What do you prefer? The itchy, broken and weird truth or a wonderful dream?
And I have to say, I wasn’t sure.
Because we all know how wonderful it is to hear the things we’d like to. How right and amazing and like able we are and how weird all those others are and how everyone who doesn’t agree is wrong and how our point of view is the correct one and how we should go on and be strong and how everything will work out.
But it wont.
There are days on which we look weird. And behave unreasonable and are so wrong.
And that we behave awfully and should get down to earth and do weird things and how we should start to work and do our thing if we want stuff to work.
I want to know when I am behaving wrong.
I want to know when I am out of place and should change and think things through.

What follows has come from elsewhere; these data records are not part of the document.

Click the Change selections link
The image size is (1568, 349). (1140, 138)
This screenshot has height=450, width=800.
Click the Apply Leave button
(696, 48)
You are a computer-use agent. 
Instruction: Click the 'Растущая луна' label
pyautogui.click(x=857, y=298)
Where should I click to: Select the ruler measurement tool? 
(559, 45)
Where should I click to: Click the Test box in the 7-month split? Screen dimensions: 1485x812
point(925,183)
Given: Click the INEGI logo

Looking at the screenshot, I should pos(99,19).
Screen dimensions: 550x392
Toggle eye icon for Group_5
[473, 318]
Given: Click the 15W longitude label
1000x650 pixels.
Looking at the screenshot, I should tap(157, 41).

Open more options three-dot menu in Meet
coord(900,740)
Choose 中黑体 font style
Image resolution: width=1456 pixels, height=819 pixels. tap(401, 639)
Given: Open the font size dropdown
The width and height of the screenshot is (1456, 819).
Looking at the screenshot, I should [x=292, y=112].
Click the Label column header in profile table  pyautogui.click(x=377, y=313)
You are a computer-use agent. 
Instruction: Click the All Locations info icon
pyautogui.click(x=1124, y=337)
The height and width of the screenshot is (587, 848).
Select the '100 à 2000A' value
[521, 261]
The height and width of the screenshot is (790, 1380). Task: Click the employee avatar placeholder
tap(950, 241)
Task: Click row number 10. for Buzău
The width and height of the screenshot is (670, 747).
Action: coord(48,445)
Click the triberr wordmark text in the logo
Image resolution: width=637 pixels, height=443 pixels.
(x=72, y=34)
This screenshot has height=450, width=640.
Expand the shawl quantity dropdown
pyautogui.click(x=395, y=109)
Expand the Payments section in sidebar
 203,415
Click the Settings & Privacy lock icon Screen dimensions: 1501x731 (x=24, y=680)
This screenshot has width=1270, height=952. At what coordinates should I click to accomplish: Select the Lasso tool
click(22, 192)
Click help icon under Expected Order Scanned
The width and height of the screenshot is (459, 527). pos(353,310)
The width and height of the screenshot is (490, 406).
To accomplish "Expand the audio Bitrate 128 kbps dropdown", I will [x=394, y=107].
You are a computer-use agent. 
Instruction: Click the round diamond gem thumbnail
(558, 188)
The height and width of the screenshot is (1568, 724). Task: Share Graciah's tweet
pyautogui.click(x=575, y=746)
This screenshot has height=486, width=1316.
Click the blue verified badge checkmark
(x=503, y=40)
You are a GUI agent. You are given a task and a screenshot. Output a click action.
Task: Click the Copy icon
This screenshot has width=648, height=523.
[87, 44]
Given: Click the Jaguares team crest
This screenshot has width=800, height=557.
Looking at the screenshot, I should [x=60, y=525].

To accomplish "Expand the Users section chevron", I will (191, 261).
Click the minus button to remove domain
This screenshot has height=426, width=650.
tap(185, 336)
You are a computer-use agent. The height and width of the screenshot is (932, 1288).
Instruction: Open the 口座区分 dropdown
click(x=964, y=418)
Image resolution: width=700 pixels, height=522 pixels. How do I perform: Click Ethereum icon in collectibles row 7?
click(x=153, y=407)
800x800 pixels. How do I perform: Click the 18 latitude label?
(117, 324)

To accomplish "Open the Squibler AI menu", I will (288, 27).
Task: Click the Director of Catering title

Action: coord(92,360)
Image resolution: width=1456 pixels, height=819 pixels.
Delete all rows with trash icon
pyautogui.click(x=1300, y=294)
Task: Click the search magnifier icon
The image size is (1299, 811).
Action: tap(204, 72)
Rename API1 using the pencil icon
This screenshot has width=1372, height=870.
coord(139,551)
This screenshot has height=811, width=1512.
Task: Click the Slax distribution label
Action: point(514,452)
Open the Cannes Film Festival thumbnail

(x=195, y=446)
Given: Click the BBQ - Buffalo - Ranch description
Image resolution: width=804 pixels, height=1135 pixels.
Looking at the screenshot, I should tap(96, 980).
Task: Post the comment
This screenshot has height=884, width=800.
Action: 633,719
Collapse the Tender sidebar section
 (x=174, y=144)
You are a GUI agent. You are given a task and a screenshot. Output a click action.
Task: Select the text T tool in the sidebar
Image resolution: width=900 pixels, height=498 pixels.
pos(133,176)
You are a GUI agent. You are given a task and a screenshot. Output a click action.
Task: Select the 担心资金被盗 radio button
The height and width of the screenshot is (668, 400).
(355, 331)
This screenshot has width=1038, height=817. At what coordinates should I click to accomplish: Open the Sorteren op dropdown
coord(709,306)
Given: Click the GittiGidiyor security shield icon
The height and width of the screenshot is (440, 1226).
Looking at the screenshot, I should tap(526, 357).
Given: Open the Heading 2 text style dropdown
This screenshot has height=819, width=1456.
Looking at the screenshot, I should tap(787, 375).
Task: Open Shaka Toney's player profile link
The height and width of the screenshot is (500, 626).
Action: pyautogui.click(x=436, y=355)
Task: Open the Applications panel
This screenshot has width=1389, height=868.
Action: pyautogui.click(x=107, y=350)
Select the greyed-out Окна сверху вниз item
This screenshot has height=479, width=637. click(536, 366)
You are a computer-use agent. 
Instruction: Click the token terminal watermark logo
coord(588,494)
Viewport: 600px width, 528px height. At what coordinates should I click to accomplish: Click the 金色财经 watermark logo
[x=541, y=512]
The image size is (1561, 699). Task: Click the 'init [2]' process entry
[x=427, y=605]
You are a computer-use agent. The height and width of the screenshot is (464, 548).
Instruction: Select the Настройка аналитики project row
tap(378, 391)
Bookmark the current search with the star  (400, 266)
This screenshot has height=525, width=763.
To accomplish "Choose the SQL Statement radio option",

Because no one is perfect. And even if everyone told me how wonderful and perfect I was (which I am in fact not), I would know.
I would see in their faces, that they are lying and that something is not right at all and there would be this itchy feeling.
Something is wrong but no one is telling you.
Something is wrong but they decided, that there is no need for you to know.
something is wrong but they don’t care enough to tell you. And you are all on your own with that itchy feeling and the uncertainty.
I want truth. I want the bloody, awful and hurting truth is needed. And If you feel as if I should get my priorities straight and shouldn’t behave like i do, then I’ll listen to you.
I might get cynical in case I don’t like you (and I might even tell you that).
But I will listen and you can take for granted that I’ll think about it and talk to people about it and that I will change in case I need to.
Because I want to be a better version of myself one day, because I love to fight and love to improve.
And because I would like to hear the truth.
Dreams are wonderful. But they are for the sleeping.
I want to be knowing and awake and fight and change and realize. And I wont be able to if everyone tried to get along with me.
We all have our issues and flaws and faults. And the way we get along with that defines how we are and who we are.And If no one told me about them, I couldn’t do that.
So tell me the truth. Shout t me, be awful, be unfriendly, be aggressive and tell me how wrong I am. Tell me, how my pictures are awful and my texts are weird. And I’ll listen to you. I’ll listen and think it through and improve.
But don’t expect me to lie to you then.